The output must start at the line containing "The image size" in the records below and stop at the last line, matching each line exactly and leaving out every picture.

= Beginning of Section =

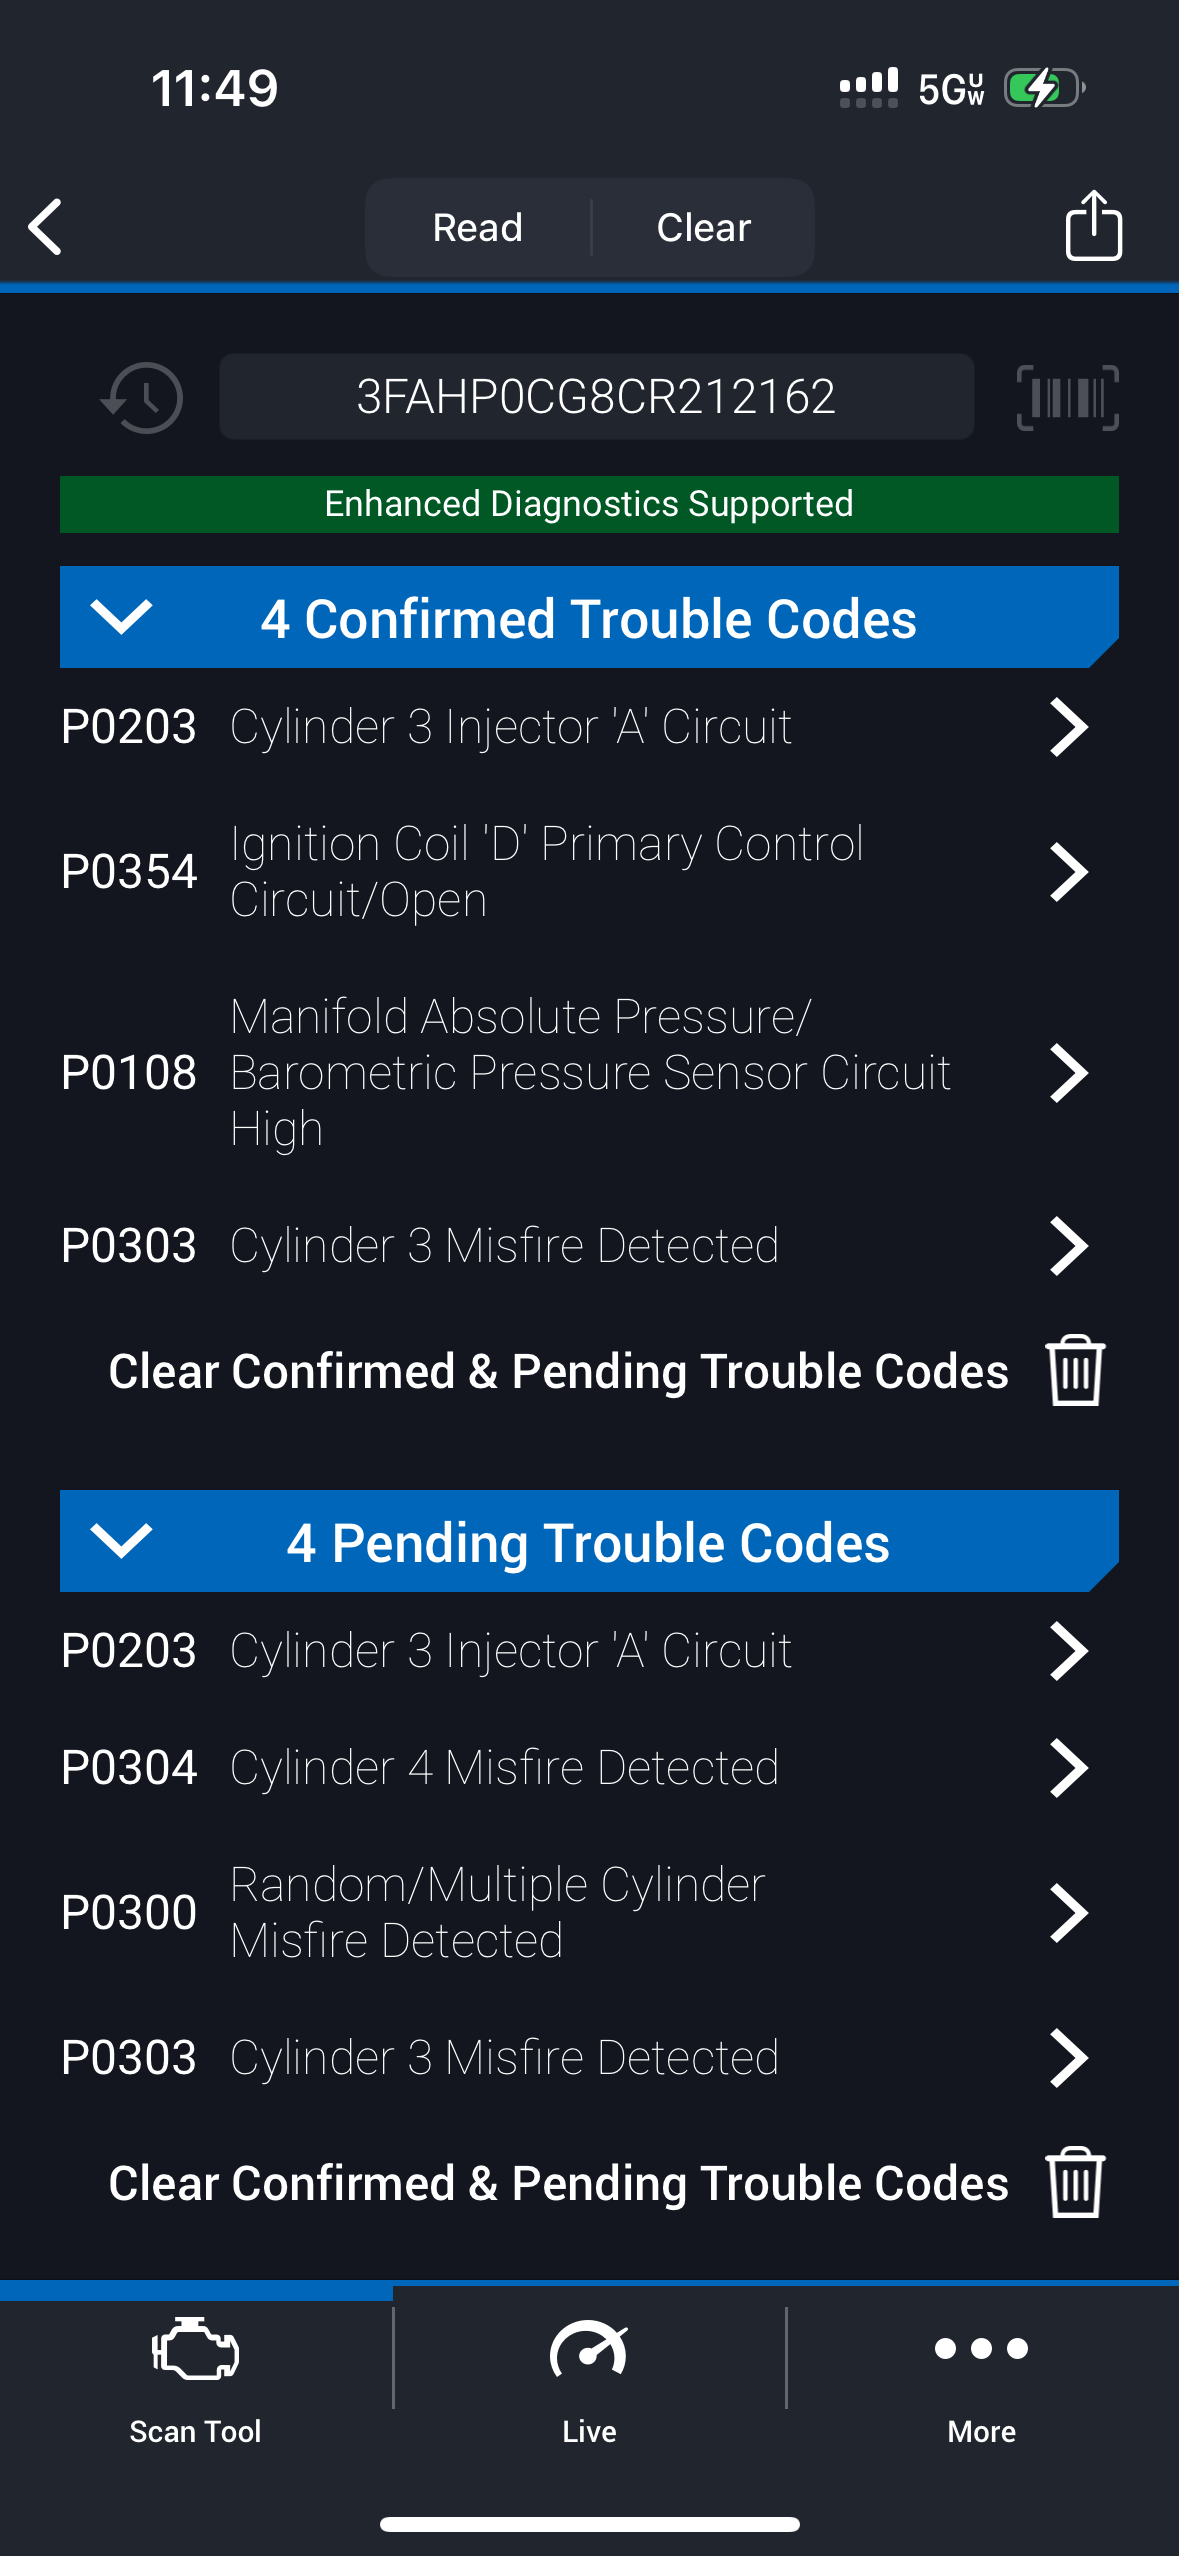
Task: Collapse the 4 Pending Trouble Codes section
Action: tap(121, 1541)
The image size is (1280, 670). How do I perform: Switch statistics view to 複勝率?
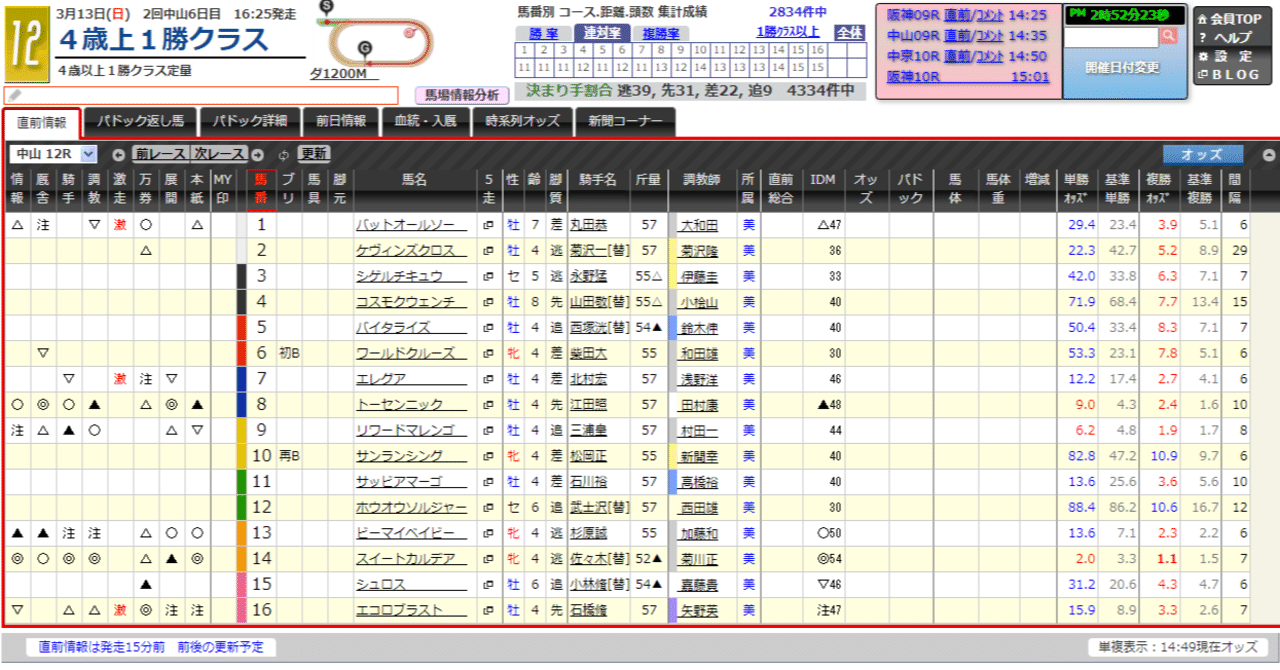pos(660,31)
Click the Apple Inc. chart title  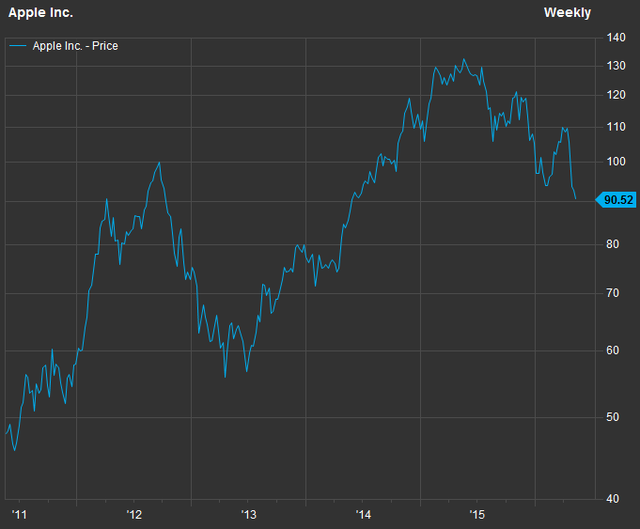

= End of Section =

■ Reply:
The image size is (1280, 670). How do I perform: Switch statistics view to 複勝率?
pos(660,31)
Click the Apple Inc. chart title  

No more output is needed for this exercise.